▶ [What the exercise asks] Please transcribe exactly, and only, the lines of the data below between the line holding "[44] (122, 375)" and the line holding "See artist (189, 1700)", inclusive.

▶ [Excerpts from a dataset]

******

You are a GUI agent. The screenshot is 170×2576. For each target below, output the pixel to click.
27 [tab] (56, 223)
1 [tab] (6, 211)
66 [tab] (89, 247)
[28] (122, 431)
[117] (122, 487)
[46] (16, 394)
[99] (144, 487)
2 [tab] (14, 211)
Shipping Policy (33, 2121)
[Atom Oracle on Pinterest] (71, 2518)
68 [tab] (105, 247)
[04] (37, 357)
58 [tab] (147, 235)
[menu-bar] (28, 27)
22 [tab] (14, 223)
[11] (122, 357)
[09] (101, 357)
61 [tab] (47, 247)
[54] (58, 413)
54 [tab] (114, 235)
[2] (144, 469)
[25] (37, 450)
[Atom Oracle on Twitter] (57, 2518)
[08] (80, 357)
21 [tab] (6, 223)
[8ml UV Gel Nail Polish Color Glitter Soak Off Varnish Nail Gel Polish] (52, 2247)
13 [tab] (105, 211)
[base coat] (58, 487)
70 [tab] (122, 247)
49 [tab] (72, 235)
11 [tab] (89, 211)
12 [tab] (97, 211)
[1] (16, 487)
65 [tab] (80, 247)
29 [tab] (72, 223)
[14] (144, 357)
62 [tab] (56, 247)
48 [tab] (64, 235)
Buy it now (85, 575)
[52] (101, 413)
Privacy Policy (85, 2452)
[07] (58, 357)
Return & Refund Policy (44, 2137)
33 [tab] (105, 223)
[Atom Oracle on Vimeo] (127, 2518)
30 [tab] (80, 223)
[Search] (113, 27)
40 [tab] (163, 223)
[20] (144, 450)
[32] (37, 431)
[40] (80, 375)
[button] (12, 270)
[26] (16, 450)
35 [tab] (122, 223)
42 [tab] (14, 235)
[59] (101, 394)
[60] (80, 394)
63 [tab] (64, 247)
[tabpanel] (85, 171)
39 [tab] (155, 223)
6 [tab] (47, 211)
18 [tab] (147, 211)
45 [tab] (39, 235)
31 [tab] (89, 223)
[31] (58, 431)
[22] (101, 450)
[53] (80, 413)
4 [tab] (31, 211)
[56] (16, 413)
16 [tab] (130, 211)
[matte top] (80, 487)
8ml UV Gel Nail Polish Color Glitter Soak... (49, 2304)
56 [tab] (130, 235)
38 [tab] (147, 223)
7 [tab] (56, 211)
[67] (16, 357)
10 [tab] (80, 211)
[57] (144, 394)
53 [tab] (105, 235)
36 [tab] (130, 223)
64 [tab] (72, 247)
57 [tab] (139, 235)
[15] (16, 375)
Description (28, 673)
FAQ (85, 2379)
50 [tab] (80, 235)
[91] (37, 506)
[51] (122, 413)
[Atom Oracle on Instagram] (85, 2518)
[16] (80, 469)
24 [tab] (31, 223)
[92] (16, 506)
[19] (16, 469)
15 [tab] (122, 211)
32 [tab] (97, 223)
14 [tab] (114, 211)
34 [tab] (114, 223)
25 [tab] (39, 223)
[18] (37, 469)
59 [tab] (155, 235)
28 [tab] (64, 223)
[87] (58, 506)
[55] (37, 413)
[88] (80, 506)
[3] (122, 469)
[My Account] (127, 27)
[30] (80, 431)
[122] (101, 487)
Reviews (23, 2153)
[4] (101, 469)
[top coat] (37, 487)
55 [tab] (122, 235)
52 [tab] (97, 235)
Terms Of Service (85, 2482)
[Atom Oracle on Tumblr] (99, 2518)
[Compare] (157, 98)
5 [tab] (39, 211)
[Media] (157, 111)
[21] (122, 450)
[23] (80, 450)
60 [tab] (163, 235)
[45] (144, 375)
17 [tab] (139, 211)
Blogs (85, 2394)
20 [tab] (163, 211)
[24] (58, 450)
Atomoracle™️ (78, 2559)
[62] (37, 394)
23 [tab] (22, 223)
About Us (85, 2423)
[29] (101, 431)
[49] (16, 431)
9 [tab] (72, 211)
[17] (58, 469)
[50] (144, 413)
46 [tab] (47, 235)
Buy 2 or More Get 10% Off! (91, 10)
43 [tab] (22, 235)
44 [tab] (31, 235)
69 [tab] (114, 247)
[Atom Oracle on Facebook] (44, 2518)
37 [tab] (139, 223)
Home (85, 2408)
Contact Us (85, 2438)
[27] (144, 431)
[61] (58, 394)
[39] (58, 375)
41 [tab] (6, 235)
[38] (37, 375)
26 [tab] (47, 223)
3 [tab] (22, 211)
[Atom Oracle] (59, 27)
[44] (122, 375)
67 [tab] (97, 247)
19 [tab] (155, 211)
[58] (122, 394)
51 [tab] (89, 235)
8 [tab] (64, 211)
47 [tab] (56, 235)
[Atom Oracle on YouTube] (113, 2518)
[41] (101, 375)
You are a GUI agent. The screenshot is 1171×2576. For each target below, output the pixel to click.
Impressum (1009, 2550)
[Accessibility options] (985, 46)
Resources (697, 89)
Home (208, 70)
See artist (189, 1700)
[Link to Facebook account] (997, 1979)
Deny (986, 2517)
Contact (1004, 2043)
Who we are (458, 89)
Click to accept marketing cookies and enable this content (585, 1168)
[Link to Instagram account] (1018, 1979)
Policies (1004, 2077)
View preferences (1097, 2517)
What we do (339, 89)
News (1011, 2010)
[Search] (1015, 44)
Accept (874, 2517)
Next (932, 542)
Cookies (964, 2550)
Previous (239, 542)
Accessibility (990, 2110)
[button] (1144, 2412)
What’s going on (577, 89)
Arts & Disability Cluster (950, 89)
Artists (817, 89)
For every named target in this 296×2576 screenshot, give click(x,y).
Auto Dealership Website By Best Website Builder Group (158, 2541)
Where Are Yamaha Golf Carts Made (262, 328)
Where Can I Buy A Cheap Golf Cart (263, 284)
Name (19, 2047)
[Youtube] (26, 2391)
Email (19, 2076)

******

▶ [Exercise result]
[44] (122, 375)
67 [tab] (97, 247)
19 [tab] (155, 211)
[58] (122, 394)
51 [tab] (89, 235)
8 [tab] (64, 211)
47 [tab] (56, 235)
[Atom Oracle on YouTube] (113, 2518)
[41] (101, 375)
You are a GUI agent. The screenshot is 1171×2576. For each target below, output the pixel to click.
Impressum (1009, 2550)
[Accessibility options] (985, 46)
Resources (697, 89)
Home (208, 70)
See artist (189, 1700)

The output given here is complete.